Document passage:
|---|
# Onkyo Receivers



## Dave (Jan 29, 2003)

For all of you out there that have heard of Onkyo products. In a few weeks (Walmart) is going to start selling some of them ON LINE ONLY.


----------



## PokerJoker (Apr 12, 2008)

So what? I can get most any Onkyo product I want from a number of online sources (NewEgg, Amazon, and a jillion others) right now. Been that way for years.

Keith


----------



## dpeters11 (May 30, 2007)

And knowing Walmart, they'll have cheap Walmart only versions. With stupid features like video only HDMI. I hate receivers like that, they should be banned.


----------



## Cholly (Mar 22, 2004)

dpeters11 said:


> And knowing Walmart, they'll have cheap Walmart only versions. With stupid features like video only HDMI. I hate receivers like that, they should be banned.


I think you're jumping to conclusions a little too soon. Walmart has started to take notice of the fact that people have shrugged off their economy versions of electronics and is now carrying mid-line products (but not high end). Having a former Target exec, they're watching Target very closely, not wanting to lose sales. Wait and see what they carry, then form an opinion.


----------



## dpeters11 (May 30, 2007)

Cholly said:


> I think you're jumping to conclusions a little too soon. Walmart has started to take notice of the fact that people have shrugged off their economy versions of electronics and is now carrying mid-line products (but not high end). Having a former Target exec, they're watching Target very closely, not wanting to lose sales. Wait and see what they carry, then form an opinion.


Maybe, I've just gotten people asking me for my thoughts on this computer or that computer, and they have WM in the model number and limited functionality.


----------



## Cholly (Mar 22, 2004)

dpeters11 said:


> Maybe, I've just gotten people asking me for my thoughts on this computer or that computer, and they have WM in the model number and limited functionality.


Over the years, I've picked up a few computers that are Walmart specific (an HP laptop I got on clearance and an EMachines system for my grandkids. I've done upgrades to both - larger hard drives and increased RAM for both, and a graphics card for the grandkids' machine. They aren't anything special, but then, they are as good as the low end computers you find at Best Buy.

As to TV's, they are now carrying several of the big name brands, including Samsung, Sony and LG. Model numbers aren't identical to those sold at BB.


----------
|---|
Input data:

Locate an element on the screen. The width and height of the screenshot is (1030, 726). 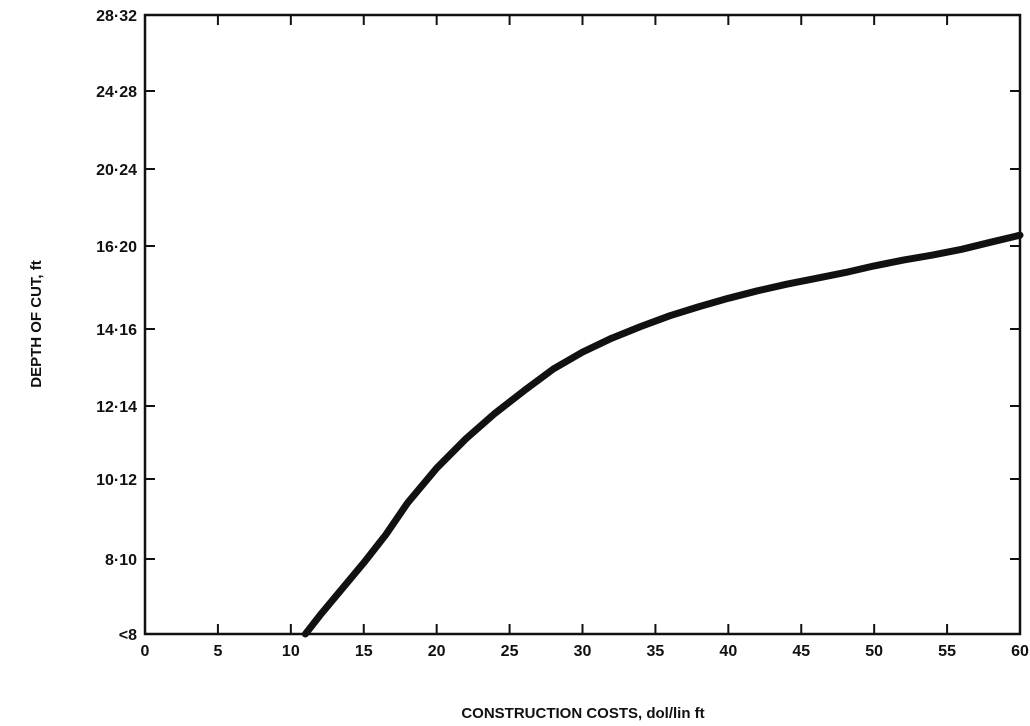
x-tick-label: 35 is located at coordinates (656, 652).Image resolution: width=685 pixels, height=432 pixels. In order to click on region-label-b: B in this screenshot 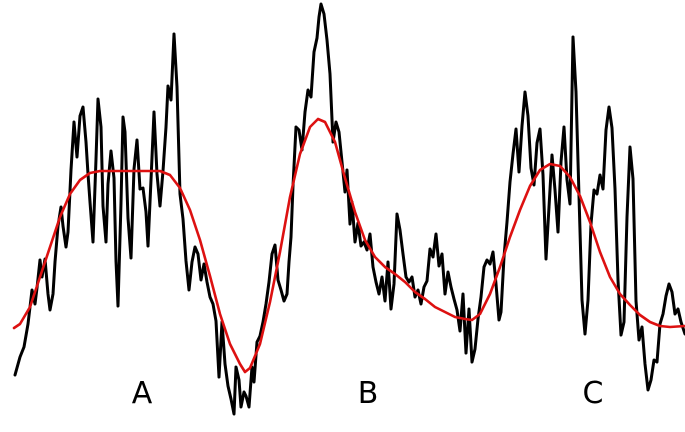, I will do `click(368, 394)`.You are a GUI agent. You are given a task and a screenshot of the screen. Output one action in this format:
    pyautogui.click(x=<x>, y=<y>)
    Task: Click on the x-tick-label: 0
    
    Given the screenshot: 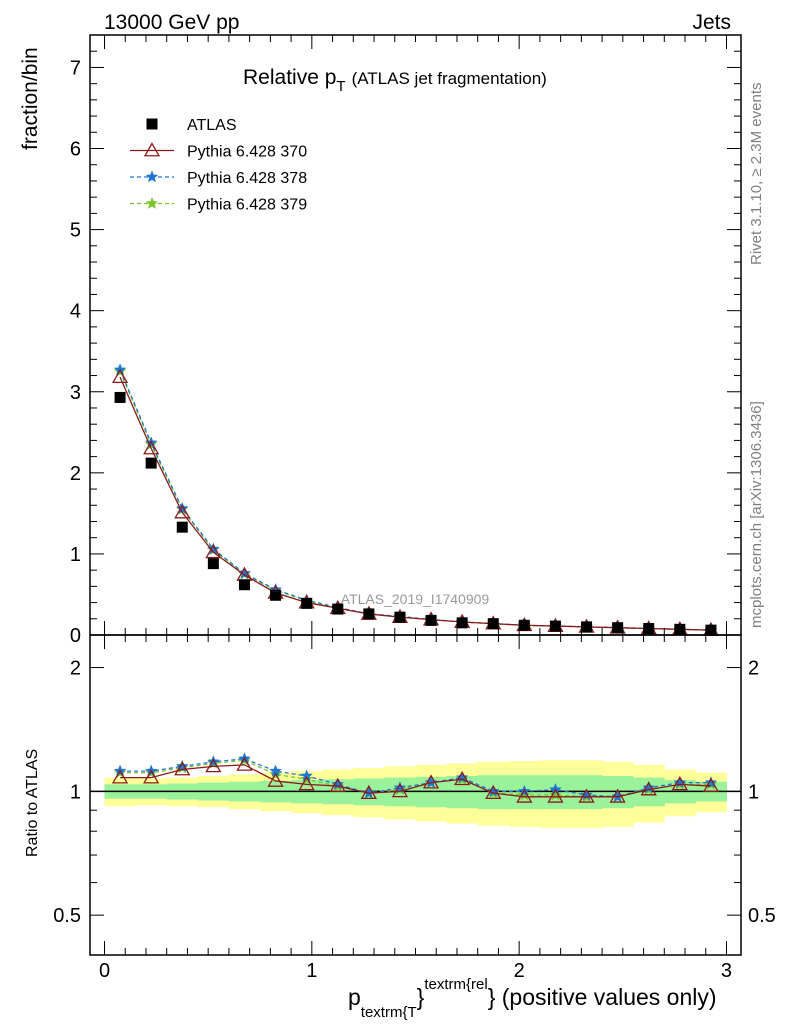 What is the action you would take?
    pyautogui.click(x=104, y=971)
    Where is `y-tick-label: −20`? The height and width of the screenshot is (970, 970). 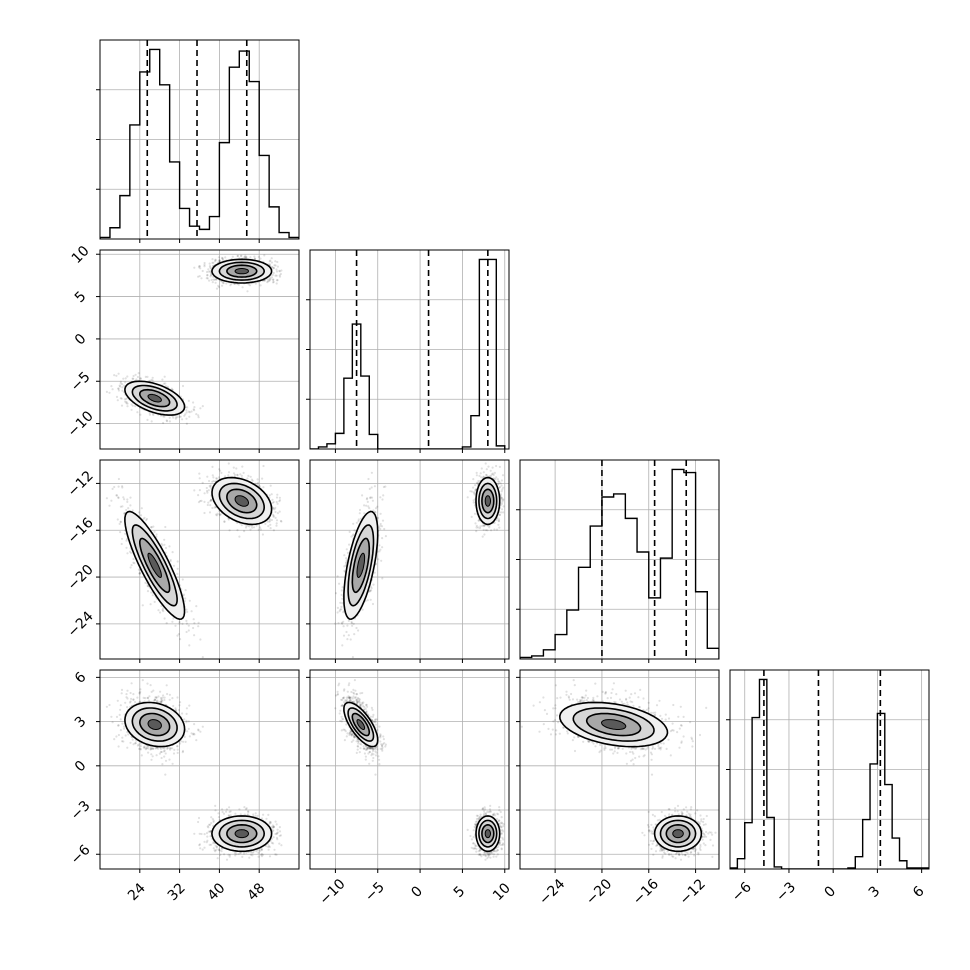
y-tick-label: −20 is located at coordinates (81, 578).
|---|
Task prompt:
Answer these questions about the Onkyo receivers thread:
1. How does the first post say Walmart will sell some Onkyo products?
2. Which two online sources does PokerJoker name by name?
3. What upgrades did Cholly make to both Walmart-specific computers?

Expected answer:
1. Online only.
2. NewEgg and Amazon.
3. Larger hard drives and increased RAM.